# Gluons

Gluons are the exchange particles for the color force between quarks, analogous to the exchange of photons in the electromagnetic force between two charged particles. The gluon can be considered to be the fundamental exchange particle underlying the strong interaction between protons and neutrons in a nucleus. That short-range nucleon-nucleon interaction can be considered to be a residual color force extending outside the boundary of the proton or neutron. That strong interaction was modeled by Yukawa as involving an exchange of pions, and indeed the pion range calculation was helpful in developing our understanding of the strong force.

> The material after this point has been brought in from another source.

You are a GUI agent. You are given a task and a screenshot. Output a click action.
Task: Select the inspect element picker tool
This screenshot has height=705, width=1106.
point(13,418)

 Gluon interactions are often represented by a Feynman diagram. Note that the gluon generates a color change for the quarks. The gluons are in fact considered to be bi-colored, carrying a unit of color and a unit of anti-color as suggested in the diagram at right. The gluon exchange picture there converts a blue quark to a green one and vice versa. The range of the strong force is limited by the fact that the gluons interact with each other as well as with quarks in the context of quark confinement. These properties contrast them with photons, which are massless and of infinite range. The photon does not carry electric charge with it, while the gluons do carry the "color charge". Within their range of about a fermi, the gluons can interact with each other, and can produce virtual quark-antiquark pairs. The property of interaction with each other is very different from the other exchange particles, and raises the possibility of gluon collections referred to as "glueballs". The internal state of a hadron is viewed as composed of a fixed net number of quarks, but with a dynamic cloud of gluons and quark-antiquark pairs in equilibrium.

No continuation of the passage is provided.